Recommended dosages of vitamin K range from 50 mcg to 1000 mcg [108]. However, these recommendations are controversial since vitamin K stores are rapidly depleted without constant supply [114] and like vitamin D, vitamin K also has two variants: K1 and K2. Sources of vitamin K can be found in pharmacological analogues and naturally in the diet. Vitamin K1, the most abundant form found in an individual’s diet [115], is high in green leafy cruciferous vegetables, fruits, various vegetable oils and beans [114]. Vitamin K2, the more bioavailable form of vitamin K [114], comes in a variety of fish, offal, meat, dairy products, fermented cheese (e.g., blue cheese), and fermented products like natto (fermented soybeans, a Japanese delicacy) [116].
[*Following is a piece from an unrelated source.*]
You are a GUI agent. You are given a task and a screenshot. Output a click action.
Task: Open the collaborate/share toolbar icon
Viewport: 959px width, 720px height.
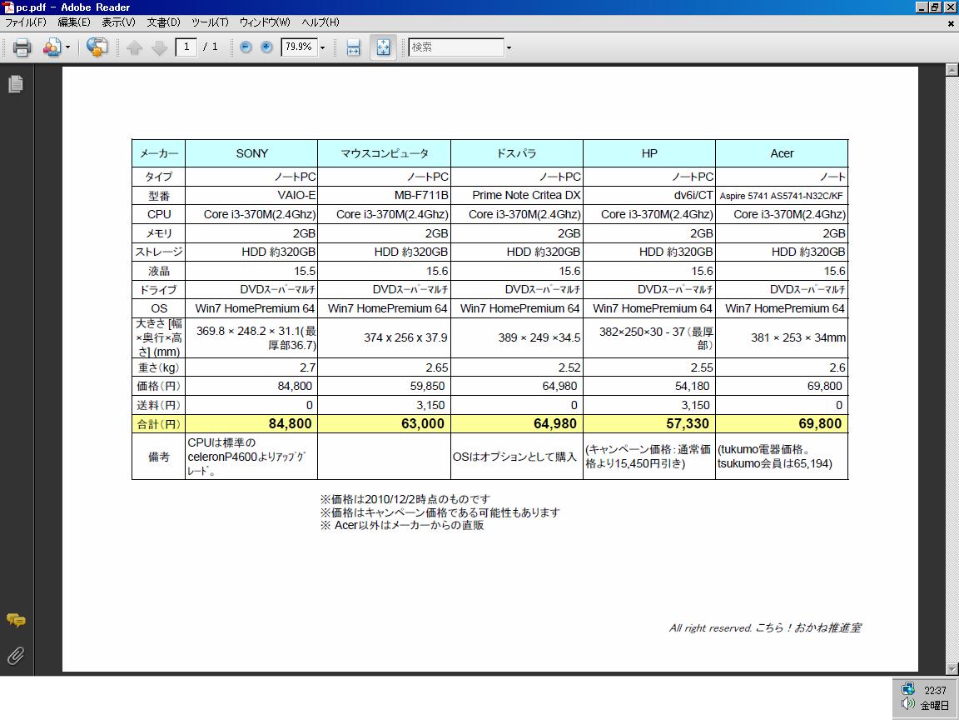52,48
Both forms play different roles in the body [117], but the IOM has set the recommended dietary intake only for the K1 isoform (90 mcg/day for women and 120 mcg/day for men), with no upper limit, and has yet to set any dietary recommendation for vitamin K2 [114]. Specifically, vitamin K1 has a key role in the carboxylation of various blood clotting proteins, where vitamin K2 is essential for the carboxylation and activation of osteocalcin and matrix Gla protein (MGP) (an essential protein needed to prevent soft tissue calcification) [118]. More importantly, one of the vitamin K2 variants, MK-4, is more effective at mitigating osteoclast formation and the negative health effects of vitamin D overdose [114, 115]. Furthermore, 10 mg/day (10,000 mcg) of synthetic vitamin K1 (phytonadione, sold as Konakion® [119]) has been shown to be beneficial for elite female marathon runners by increasing bone formation and preventing bone loss [120] and mega-doses of 45 mg/day (45,000 mcg) of MK-4 in combination with vitamin D3 could prevent osteoporosis in postmenopausal women [102, 109]. Thus, although MK-4 might have the greatest effect on carboxylation of osteocalcin, both vitamin K1 and K2 interact with each other in order to optimize bone health and are essential to the human body. Further research in athletic populations should focus on the optimal dosage for vitamin D3 in combination with vitamin K.

Conclusion

In summary, an interesting theme has emerged from animal studies that supraphysiological dosages of vitamin D3 have potential ergogenic effects on the human metabolic system and lead to multiple physiological enhancements. These dosages could increase aerobic capacity, muscle growth, force and power production, and a decreased recovery time from exercise. These dosages could also improve bone density. However, both deficiency (12.5 to 50 nmol/L) and high levels of vitamin D (>125 nmol/L) can have negative side effects, with the potential for an increased mortality [121]. Thus, maintenance of optimal serum levels between 75 to 100 nmol/L [11, 86] and ensuring adequate amounts of other essential nutrients including vitamin K are consumed, is key to health and performance. Coaches, medical practitioners, and athletic personnel should recommend their patients and athletes to have their plasma 25(OH)D measured, in order to determine if supplementation is needed. Based on the research presented on recovery, force and power production, 4000-5000 IU/day of vitamin D3 in conjunction with a mixture of 50 mcg/day to 1000 mcg/day of vitamin K1 and K2 seems to be a safe dose and has the potential to aid athletic performance. Lastly, no study in the athletic population has increased serum 25(OH)D levels past 100 nmol/L, (the optimal range for skeletal muscle function) using doses of 1000 to 5000 IU/day. Thus, future studies should test the physiological effects of higher dosages (5000 IU to 10,000 IU/day or more) of vitamin D3 in combination with varying dosages of vitamin K1 and vitamin K2 in the athletic population to determine optimal dosages needed to maximize performance.